The above sets out the background to this matter. I will
progress to my adjudication.
The first matter that needs to be addressed
is whether I should waive the requirement that this application be brought
within 3 months
of the meetings on 10 July 1998 and 25 June 1999. The
application was not made until 11 August 2000. The 3 month rule is provided
by
section 193 of the Act as follows:
Time limit on certain applications193.(1) This section applies to an application for an order declaring
void—
(a) a meeting of the committee for the body corporate, or a general
meeting of the body corporate; or
(b) a resolution of the committee or body corporate; or
(c) the election of an executive or other member of the committee.
(2) The application must be made within 3 months after—
(a) if subsection (1)(a) applies—the meeting; or
(b) if subsection (1)(b) applies—the meeting at which the resolution
was passed or purported to be passed; or
(c) if subsection (1)(c) applies—the meeting at which the executive or
other member was elected.
(3) However, if the making of the application does not comply with
subsection (2)—
(a) the commissioner must deal with the application (including
making a case management recommendation for the application)
as if the making of the application complied with subsection (2);
and
(b) an adjudicator to whom the application is referred for specialist or
department adjudication may, for good reason, waive the
non-compliance.
It will be observed that an
adjudicator can waive compliance with the 3 month rule for good
reason.
In the appeal of Weeks v. Commissioner for Body
Corporate (Maroochydore District Court Appeal 13/99) Judge Dodds made the
following statement about section 193 at pages 4 and 5 of the judgment:
“... the objects of the Act, for instance section 5(a) and (h) militate against too strict or legalistic a view about good reason for waiving non-compliance with the time limit. What will be required is a balancing of the length of the delay; the reason for the non-compliance; the effect of delay on others who are affected by the matter in dispute and importantly, whether apart from the question of non-compliance with the time requirement, an applicant will be entitled to the relief sought. The applicant, being the person seeking a waiver, will have the task overall of satisfying the adjudicator that the time limit should be waived in all the circumstances.”
I
will apply the reasoning of Weeks to this matter.
The delay has been
substantial. Over a year since the 1999 AGM and over two years since the 1998
EGM. The applicant states a reason
for the delay. The applicant has been
addressing allegations of discrimination with the Body Corporate. The applicant
states he
was unable to attend the 1999 AGM and 1998 EGM as the venues chosen
were not wheelchair accessible. The effect of the delay on others
will be
minimal. As will be discussed below, I find that the applicant is entitled to
relief.
In all the circumstances, I find that good reason exists to waive
compliance with section 193.
I will consider the merits of the
matter.
In my view it was unreasonable of the Body Corporate to resolve
that the applicant pay $482. The Body Corporate has contravened sections
87 and
114 of the Act. The applicant has already paid $322. The applicant was not
obliged to use Affordable Touches. That was
not a requirement of the resolution
passed at the AGM in 1998 that provided for the applicant to connect to the
intercom system.
I will invalidate the relevant resolutions made at the
1998 EGM and the 1999 AGM.

..............................

## Task 1
Reproduce the listing lines verbatim, beginning at the line containing "Image resolution: width=697" and ending after the line containing "Action: coord(103,76)".

## Records provided

..............................

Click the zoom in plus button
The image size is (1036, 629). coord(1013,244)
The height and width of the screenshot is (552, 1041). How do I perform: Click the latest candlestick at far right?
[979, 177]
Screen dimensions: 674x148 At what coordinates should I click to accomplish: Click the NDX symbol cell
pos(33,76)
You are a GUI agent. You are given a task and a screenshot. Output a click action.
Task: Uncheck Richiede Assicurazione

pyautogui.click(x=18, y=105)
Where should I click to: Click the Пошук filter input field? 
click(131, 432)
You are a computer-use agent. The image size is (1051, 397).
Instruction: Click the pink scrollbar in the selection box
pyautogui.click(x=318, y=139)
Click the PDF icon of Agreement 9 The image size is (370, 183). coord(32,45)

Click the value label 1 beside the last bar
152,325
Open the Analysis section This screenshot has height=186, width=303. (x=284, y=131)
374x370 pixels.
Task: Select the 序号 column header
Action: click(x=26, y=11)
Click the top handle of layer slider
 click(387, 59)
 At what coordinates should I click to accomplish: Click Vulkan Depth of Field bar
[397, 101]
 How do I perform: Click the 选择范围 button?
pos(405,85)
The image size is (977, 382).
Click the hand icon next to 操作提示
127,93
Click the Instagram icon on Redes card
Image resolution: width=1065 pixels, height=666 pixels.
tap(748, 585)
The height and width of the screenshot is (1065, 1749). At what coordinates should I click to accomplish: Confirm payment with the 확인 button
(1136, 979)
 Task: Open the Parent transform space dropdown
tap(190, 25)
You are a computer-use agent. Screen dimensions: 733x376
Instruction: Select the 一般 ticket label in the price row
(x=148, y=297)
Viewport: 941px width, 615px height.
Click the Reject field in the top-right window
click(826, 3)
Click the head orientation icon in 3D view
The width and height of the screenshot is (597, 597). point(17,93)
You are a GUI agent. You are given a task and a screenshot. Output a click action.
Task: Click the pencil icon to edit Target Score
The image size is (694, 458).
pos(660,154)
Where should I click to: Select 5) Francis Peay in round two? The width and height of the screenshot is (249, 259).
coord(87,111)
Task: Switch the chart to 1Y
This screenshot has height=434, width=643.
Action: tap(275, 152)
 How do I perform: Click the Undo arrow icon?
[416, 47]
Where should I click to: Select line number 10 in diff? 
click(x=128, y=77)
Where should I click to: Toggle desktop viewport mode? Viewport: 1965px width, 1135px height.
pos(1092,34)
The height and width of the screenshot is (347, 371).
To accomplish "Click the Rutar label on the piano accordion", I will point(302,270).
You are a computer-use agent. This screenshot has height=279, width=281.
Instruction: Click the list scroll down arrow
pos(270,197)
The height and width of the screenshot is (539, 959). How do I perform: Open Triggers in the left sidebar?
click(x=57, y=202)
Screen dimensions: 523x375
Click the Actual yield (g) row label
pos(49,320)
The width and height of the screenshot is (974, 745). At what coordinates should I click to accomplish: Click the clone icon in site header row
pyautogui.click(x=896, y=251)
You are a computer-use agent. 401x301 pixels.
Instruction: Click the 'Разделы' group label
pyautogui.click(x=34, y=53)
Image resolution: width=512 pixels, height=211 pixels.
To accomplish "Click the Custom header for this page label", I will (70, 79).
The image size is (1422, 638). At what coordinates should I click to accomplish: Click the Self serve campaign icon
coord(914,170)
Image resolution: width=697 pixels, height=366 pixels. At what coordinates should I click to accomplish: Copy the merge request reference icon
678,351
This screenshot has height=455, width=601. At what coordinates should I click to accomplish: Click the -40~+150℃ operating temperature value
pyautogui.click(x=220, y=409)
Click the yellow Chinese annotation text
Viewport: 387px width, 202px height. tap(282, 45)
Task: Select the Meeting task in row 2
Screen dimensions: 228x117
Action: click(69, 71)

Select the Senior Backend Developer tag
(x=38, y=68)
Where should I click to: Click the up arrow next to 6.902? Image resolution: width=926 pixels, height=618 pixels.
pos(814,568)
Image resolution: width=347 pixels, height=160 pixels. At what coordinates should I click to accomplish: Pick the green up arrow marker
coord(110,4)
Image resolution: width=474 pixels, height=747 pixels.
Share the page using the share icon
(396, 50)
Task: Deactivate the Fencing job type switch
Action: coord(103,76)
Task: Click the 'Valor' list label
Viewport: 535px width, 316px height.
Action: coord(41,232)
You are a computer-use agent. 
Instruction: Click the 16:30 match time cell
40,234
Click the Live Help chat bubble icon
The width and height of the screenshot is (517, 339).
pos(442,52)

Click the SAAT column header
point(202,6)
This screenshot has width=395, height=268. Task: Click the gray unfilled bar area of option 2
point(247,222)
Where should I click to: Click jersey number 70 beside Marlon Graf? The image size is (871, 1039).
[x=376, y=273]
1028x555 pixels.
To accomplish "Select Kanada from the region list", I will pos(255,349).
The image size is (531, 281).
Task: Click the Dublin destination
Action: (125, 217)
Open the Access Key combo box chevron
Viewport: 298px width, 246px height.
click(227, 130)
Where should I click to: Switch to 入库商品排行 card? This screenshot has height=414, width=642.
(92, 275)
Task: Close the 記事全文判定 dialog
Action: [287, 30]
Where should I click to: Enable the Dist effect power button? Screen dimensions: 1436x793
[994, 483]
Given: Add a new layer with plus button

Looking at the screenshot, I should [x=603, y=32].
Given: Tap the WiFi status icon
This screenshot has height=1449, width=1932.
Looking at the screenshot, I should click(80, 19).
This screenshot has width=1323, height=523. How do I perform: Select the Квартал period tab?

..............................

## Task 2
Translate this sentence from the body corporate adjudication into Spanish: "In all the circumstances, I find that good reason exists to waive compliance with section 193."

## Exercise output 1
Image resolution: width=697 pixels, height=366 pixels. At what coordinates should I click to accomplish: Copy the merge request reference icon
678,351
This screenshot has height=455, width=601. At what coordinates should I click to accomplish: Click the -40~+150℃ operating temperature value
pyautogui.click(x=220, y=409)
Click the yellow Chinese annotation text
Viewport: 387px width, 202px height. tap(282, 45)
Task: Select the Meeting task in row 2
Screen dimensions: 228x117
Action: click(69, 71)

Select the Senior Backend Developer tag
(x=38, y=68)
Where should I click to: Click the up arrow next to 6.902? Image resolution: width=926 pixels, height=618 pixels.
pos(814,568)
Image resolution: width=347 pixels, height=160 pixels. At what coordinates should I click to accomplish: Pick the green up arrow marker
coord(110,4)
Image resolution: width=474 pixels, height=747 pixels.
Share the page using the share icon
(396, 50)
Task: Deactivate the Fencing job type switch
Action: coord(103,76)

## Exercise output 2
En todas las circunstancias, considero que existe una buena razón para dispensar el cumplimiento del artículo 193.